New research has found a potential link between certain thyroid issues and an increased risk of dementia.

Published in the medical journal Neurology, part of the American Academy of Neurology, researchers found that older people with hypothyroidism, or an underactive thyroid, may be at an increased risk of developing dementia.

For those requiring thyroid hormone replacement medications, the risk was even higher.

The researchers stress that the study was observational and only shows an association, meaning it does not prove that hypothyroidism causes dementia.

They also did not have information on the severity of a person’s hypothyroidism.

“In some cases, thyroid disorders have been associated with dementia symptoms that can be reversible with treatment,” study author Dr. Chien-Hsiang Weng of Brown University said in a statement.

“While more studies are needed to confirm these findings, people should be aware of thyroid problems as a possible risk factor for dementia and therapies that could prevent or slow irreversible cognitive decline.”

Hypothyroidism occurs when the thyroid gland, located in the neck, does not make enough thyroid hormones, which can slow metabolism and result in tiredness, weight gain and cold sensitivity, the researchers say.

This is compared to hyperthyroidism or when the thyroid gland produces too many hormones, resulting in an increased metabolism and other symptoms such as unintended weight loss, rapid or irregular heartbeat, and nervousness or anxiety.

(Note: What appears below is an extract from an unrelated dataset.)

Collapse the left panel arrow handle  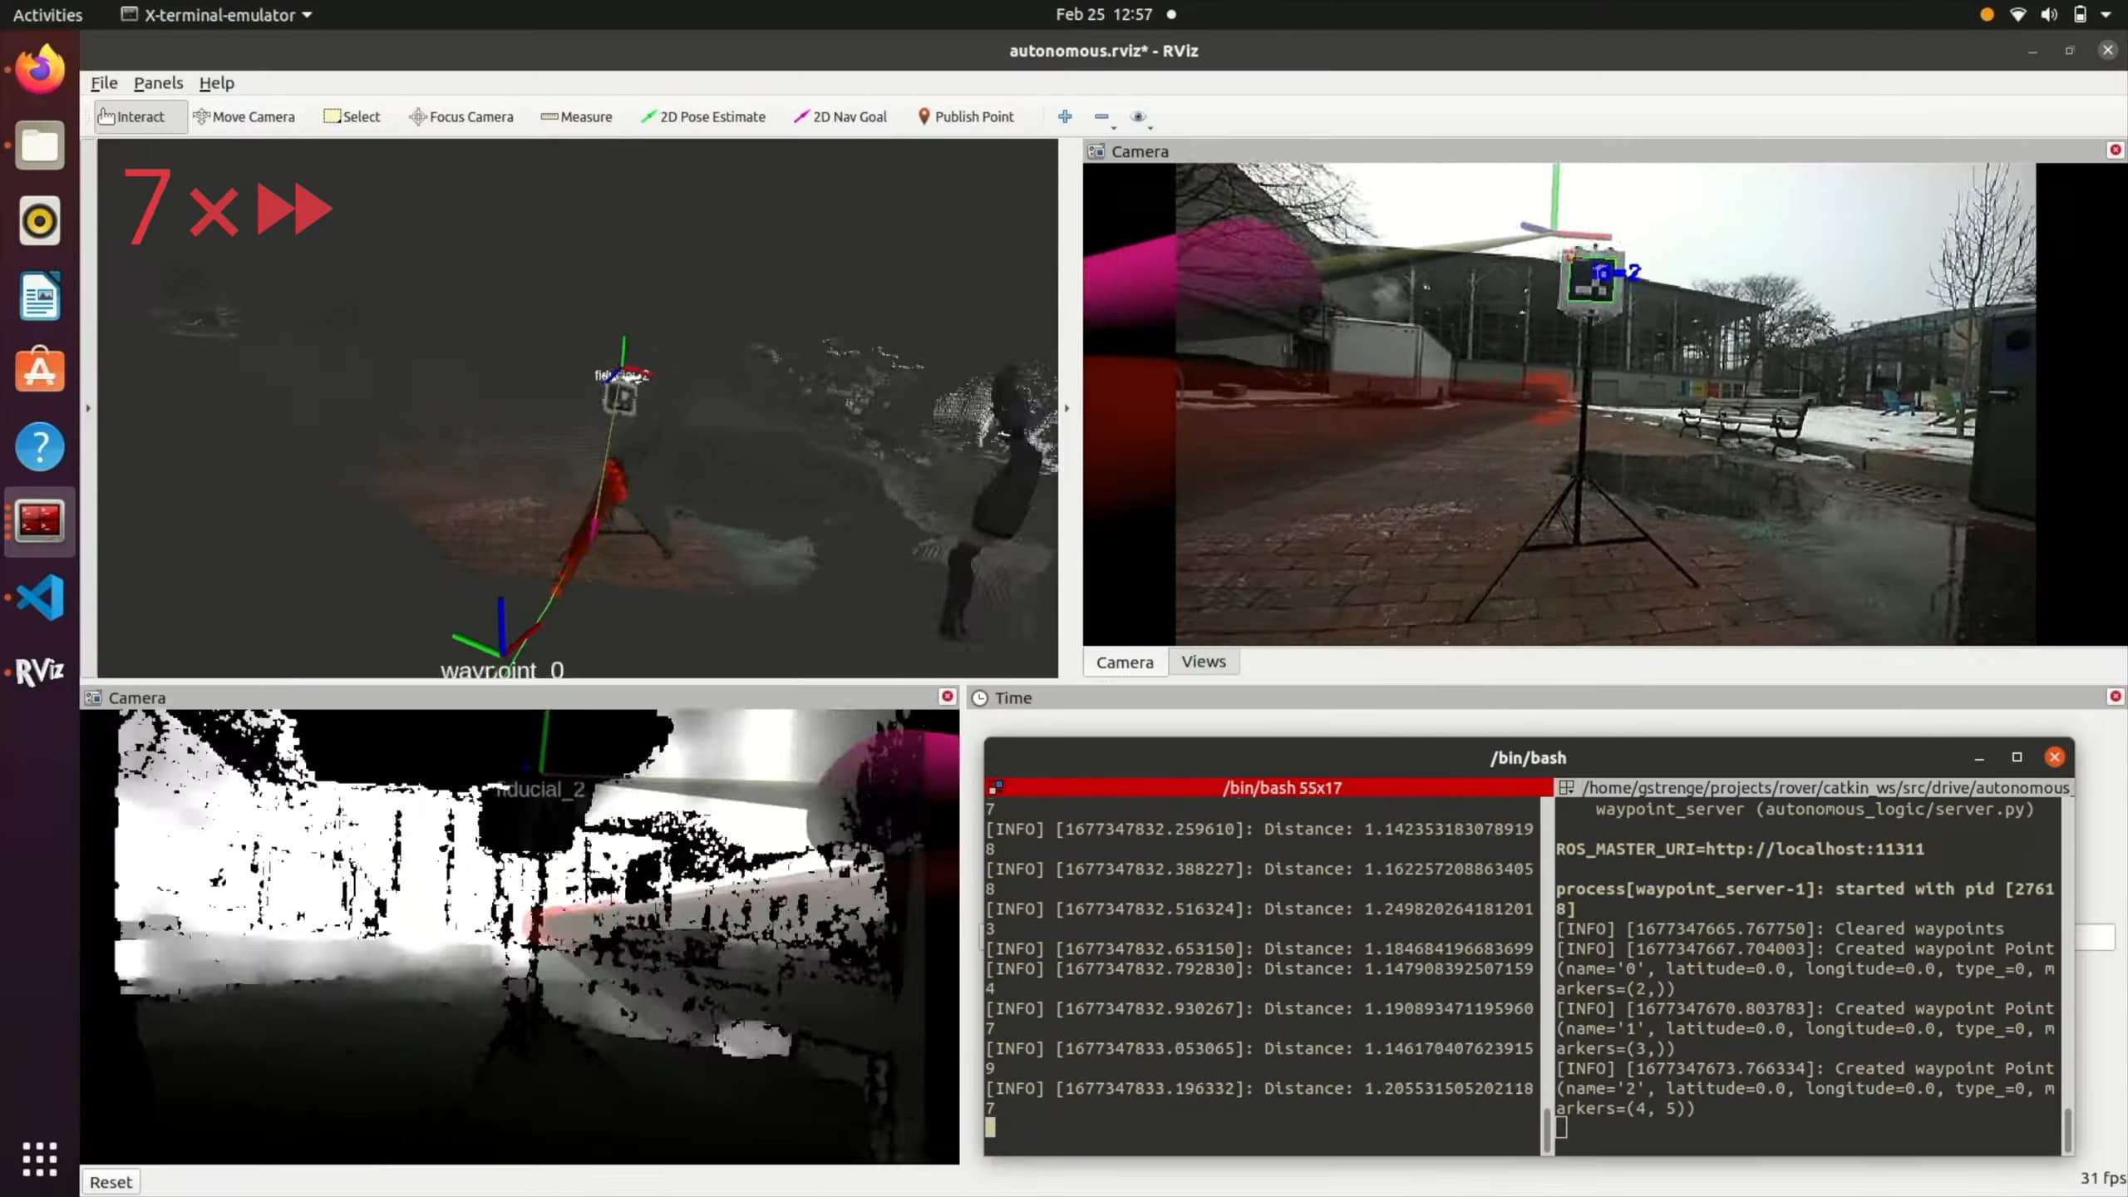click(x=88, y=408)
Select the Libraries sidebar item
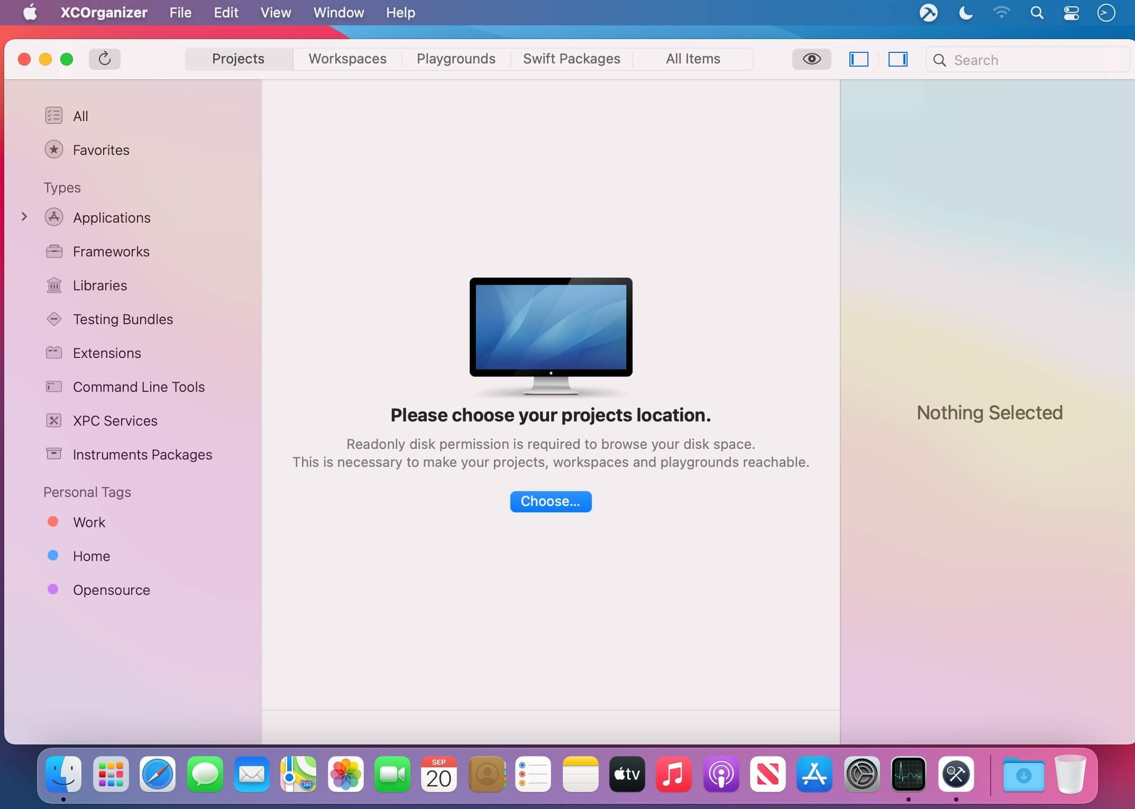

As part of their study, the researchers looked at the health records of 7,843 people in the Taiwanese National Health Insurance Research Database with newly diagnosed dementia and compared them to an equal number of people who did not have dementia.

A slight majority in both groups were female, or just under 52 per cent, and the average age was approximately 75.

The researchers identified 102 people with hypothyroidism and 133 with hyperthyroidism.

Among those with hypothyroidism, 68 also had dementia and 34 did not.

After adjusting for other factors that could influence a person’s risk for dementia, such as sex, age, high blood pressure and diabetes, the researchers found people over 65 with hypothyroidism could be approximately 80 per cent more likely to develop dementia than those of a similar age who did not have thyroid issues.

However, the study did not find the same association for people younger than 65 or any link between hyperthyroidism and dementia.

Those on medication for hypothyroidism were also three times more likely to develop dementia than those not on medications.

“One explanation for this could be that these people are more likely to experience greater symptoms from hypothyroidism where treatment was needed,” Weng said.